§ Extracted text
-- -- --

Confidence in this Review

3-Expert (read the paper in detail, know the area, quite certain of my opinion)


Reviewer 3

Summary

This paper introduces a wonderful new image-sentence dataset. It should be a great resource for multimodal research and training. I hope it will come with a good license. The model isn't that interesting and NIPS cares historically more about that and hence misses out on some impactful dataset papers.

Qualitative Assessment

I'd like to see some more analysis of the dataset. number and distribution of unique words. problems like personal comments (vs visual descriptions) and ungrammaticality etc.

Confidence in this Review

3-Expert (read the paper in detail, know the area, quite certain of my opinion)

-- -- --

§ Data shown
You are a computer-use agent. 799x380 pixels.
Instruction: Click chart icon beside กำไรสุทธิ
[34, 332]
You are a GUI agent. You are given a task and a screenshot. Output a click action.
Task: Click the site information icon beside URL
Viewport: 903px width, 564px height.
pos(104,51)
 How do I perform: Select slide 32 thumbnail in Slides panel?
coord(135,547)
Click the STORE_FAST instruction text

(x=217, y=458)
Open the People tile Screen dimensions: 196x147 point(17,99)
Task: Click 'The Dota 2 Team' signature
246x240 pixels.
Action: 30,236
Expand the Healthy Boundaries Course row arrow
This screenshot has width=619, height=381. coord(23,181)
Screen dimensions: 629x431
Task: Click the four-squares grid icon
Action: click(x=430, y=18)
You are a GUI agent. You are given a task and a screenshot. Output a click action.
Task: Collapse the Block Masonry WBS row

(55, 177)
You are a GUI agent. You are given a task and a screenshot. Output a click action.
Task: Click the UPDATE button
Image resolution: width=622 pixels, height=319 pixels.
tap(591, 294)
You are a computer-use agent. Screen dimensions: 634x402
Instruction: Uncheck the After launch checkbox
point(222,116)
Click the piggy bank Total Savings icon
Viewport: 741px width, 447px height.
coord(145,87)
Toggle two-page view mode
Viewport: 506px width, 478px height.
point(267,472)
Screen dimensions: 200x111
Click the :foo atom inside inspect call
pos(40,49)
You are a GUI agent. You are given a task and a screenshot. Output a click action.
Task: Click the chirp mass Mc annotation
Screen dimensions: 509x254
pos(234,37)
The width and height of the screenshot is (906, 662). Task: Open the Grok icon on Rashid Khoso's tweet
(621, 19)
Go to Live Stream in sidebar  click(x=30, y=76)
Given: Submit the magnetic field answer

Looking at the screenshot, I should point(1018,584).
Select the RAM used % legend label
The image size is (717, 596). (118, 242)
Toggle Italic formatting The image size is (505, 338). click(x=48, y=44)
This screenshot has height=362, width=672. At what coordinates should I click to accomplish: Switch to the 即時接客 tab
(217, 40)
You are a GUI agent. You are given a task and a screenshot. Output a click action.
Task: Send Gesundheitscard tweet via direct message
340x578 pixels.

-- -- --

§ Task list
1/ Answer these questions about the review of the image-sentence dataset paper:
(a) What confidence level is given in the last line of the review?
(b) What does the reviewer hope the dataset will come with?
(c) What two dataset measures does the reviewer name first when asking for more analysis?
2/ Rewrite the part of the review that starts with the words "Qualitative Assessment" and ends with "and ungrammaticality etc.", swapping "ungrammaticality" for "spelling errors".
3/ Pick up the review of the image-sentence dataset paper after its last line and write what comes next.

§ Answers for the exercise
1/
(a) 3-Expert (read the paper in detail, know the area, quite certain of my opinion)
(b) A good license.
(c) The number and distribution of unique words.

2/
Qualitative Assessment

I'd like to see some more analysis of the dataset. number and distribution of unique words. problems like personal comments (vs visual descriptions) and spelling errors etc.

3/
Reviewer 4

Summary

This paper introduces a new large scale dataset of annotated images from the web. More precisely, the authors crawled approximately 40 millions images from the website interest, along with descriptions submitted by users. There is an average of 12 sentences per image, and many images are described by multiple users. The authors also introduce a new dataset for evaluating word representations. This dataset is made of triplets of short phrase, first two phrases being semantically closer than the first phrase and the third phrase. The positive phrase pairs were obtained using click data, while the negative pairs were randomly sampled. This dataset contains approximately 9.8 millions triplets. The authors also manually cleaned 10,000 triplets, using a crowdsourcing platform. Finally, the authors propose different baselines to learn word vector representations using visual information, based on this dataset. More precisely, they describe three RNN-CNN models, inspired by models for caption generation. They apply these models on the proposed dataset, showing that using multi-modal data is helpful for this evaluation dataset. In particular, they show that on the proposed evaluation set, the proposed models outperforms the pre-trained word2vec vectors (which were trained on approx. 300 billion words).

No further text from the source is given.